Hereditary colorectal cancers, caused by inherited gene mutations, are relatively rare for most patients. However, researchers at MD Anderson Cancer Center have discovered a particularly high prevalence of hereditary cancers among those diagnosed with the disease before the age of 35. They suggest that these patients should undergo genetic counseling to determine if their families may be at an elevated risk.
Approximately 5% of all colorectal cancer (CRC) cases are caused by hereditary syndromes such as Lynch syndrome and familial adenomatous polyposis (FAP). Among patients with early-onset CRC, generally defined as a diagnosis before age 50, the incidence of hereditary CRC tends to be higher.

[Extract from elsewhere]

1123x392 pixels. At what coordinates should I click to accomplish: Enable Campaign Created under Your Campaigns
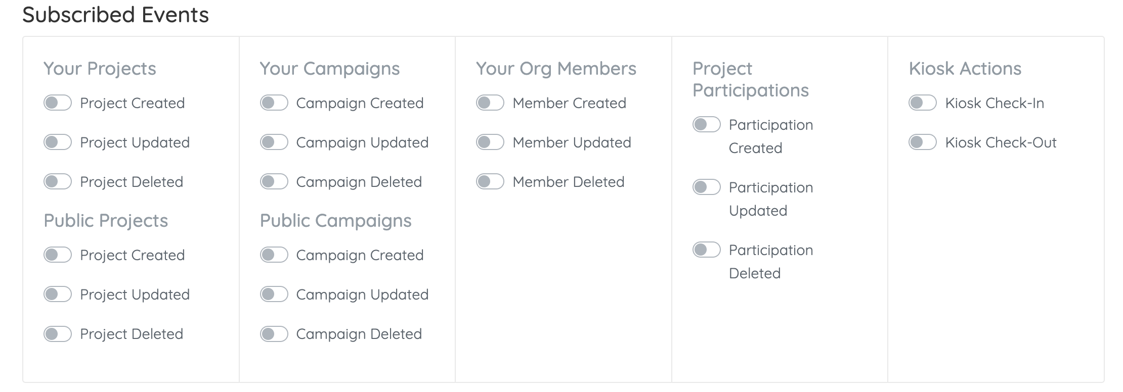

However, the prevalence in adolescents and younger adults has not been well characterized.
The current study, published in the Journal of Clinical Oncology, focused on patients diagnosed at age 35 or younger, to better characterize the extent of hereditary CRC in this underrepresented age group.

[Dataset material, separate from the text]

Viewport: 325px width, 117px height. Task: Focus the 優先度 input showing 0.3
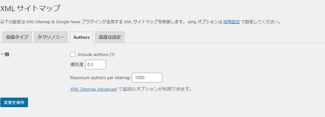pos(95,65)
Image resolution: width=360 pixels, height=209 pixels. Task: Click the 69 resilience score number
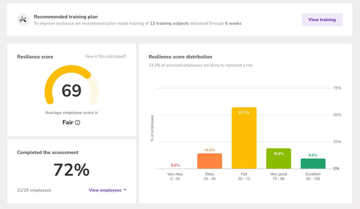[x=71, y=90]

The research team, led by Eduardo Vilar-Sanchez, M.D., Ph.D., assistant professor of Clinical Cancer Prevention, reviewed data from 193 patients diagnosed with CRC in this age range who underwent genetic counseling at MD Anderson between 2009 and 2013. This study represents the largest reported cohort of CRC patients diagnosed in this age range in the U.S.
“We were very surprised to find that 35 percent of that population of patients had a genetic disease,” says Vilar-Sanchez, “although we hypothesized the proportion would be higher in this age group relative to the general population.”

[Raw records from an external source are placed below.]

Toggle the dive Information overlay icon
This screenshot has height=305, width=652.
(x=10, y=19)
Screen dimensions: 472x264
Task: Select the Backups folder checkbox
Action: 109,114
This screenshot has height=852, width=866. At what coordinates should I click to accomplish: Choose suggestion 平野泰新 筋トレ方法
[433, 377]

According to the American Cancer Society, colorectal cancer is the third-most common cancer among men and women in the U.S., with more than 90,000 new cases expected this year. Approximately 90% of those cases will be diagnosed in patients older than 50.
Patients diagnosed with CRC at age 35 or younger account for less than 1.5% of all cases. This population faces unique challenges related to disease aggressiveness, the impact of treatments on fertility and potential genetic risk to family members, explains Vilar-Sanchez.
“Based on our findings, patients under the age of 35 need to be evaluated by a genetic counselor. Period,” says Vilar-Sanchez. “The translation of that information extends well beyond the patient, as there are tremendous benefits from being able to share genetic risk with their parents, siblings and many other family members.”
Genetic findings important for families
In the general population, the risk of being diagnosed with CRC in one’s lifetime is 5%. People with Lynch syndrome, on the other hand, have a lifetime risk of 50-80%. Those with FAP have a 100% chance of developing cancer if no preventive measures are taken.
Genetic testing in family members will identify those with high-risk mutations and allow them to take proper preventive actions, such as behavioral modification to reduce other environmental risk factors. There’s also the potential for them to participate in earlier screening, increased surveillance, prophylactic surgeries and chemoprevention studies, explains Vilar-Sanchez.